Dear Charles,I got to your Advogato diary entries through those of Raph Levien's. Just a few things about HOL:

Regards,

- It's not based on System F, but a polymorphic version of Church's simple type theory, making its type system even simpler than that of ML. This also means that it's easy to give it a set theoretic semantics.
- HOL is a direct descendent of LCF, the project that invented ML. HOL's first developer was Mike Gordon was one of the people that worked on LCF with Robin Milner in Edinburgh and Stanford. LF is later, mainly unrelated, project.
Michael.

raph: I wish it was normal for most university professors to apply the same intellectual energy and curiosity that you do to fields outside their main area of enquiry... To answer the questions you ask:

- A theory of functions doesn't have a consequence relation, but
Goedel showed, in his Dialectica paper, how it is possible for a
calculus of functions to have the same mathematical strength as a proof
system. This technique is called functional interpretation, and it is
a very important technique in proof theory. Under this system, the
pure predicate calculus (ie. FOL) can be captured by the simply-typed
lambda calculus, Peano Arithmetic by the extension of the simply-typed
lambda calculus by an iterator, and Z_2 by the polymorphic lambda
calculus.
Your question was: how is it that the polymorphic lambda calculus (ie. System F) can have the same strength as Z_2? It's hard to explain without reference to Girard's proof of strong-normalisation for system F, but the essential idea is that (i) the impredicative quantification over types possessed by system F is powerful because a lambda-term possessing this form of type abstraction is abstracted over its *own* type; (ii) this quantification doesn't introduce vicious circles because we can stratify the terms of the calculus by their types, assigning a rank to them based on how deeply their most deeply nested type quantifier occurs, and the type system forbids application of terms of given rank to terms of equal or higher rank. In this scheme applications of Pi^1_k comprehension in Z_2 correspond to terms of rank k. This is a difficult idea: if you really want to understand it you should read Girard's book.

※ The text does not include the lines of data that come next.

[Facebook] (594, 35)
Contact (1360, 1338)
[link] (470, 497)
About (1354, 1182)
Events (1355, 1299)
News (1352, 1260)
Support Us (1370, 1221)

- In describing the above I avoided the details about classical vs. intuitionistic systems. With classical proof systems, the functional interpretation does not proceed as directly as for intuitionistic systems, and we need to do a bit of meta-mathematical massaging to get our correspondence. The intuitionistic logics, such as the calculus of constructions that lies behind Coq, that are in direct correspondence with lambda calculi of system F-like strength obviously do not have the principle of the excluded middle; rather less obviously it is not straightforward to add the principle without making the calculus inconsistent. So in fact classical vs. intuitionistic turns out to be an important distinction. Total vs. partial functions I think is not so important, since a good definitional scheme will allow you to move between the two representations.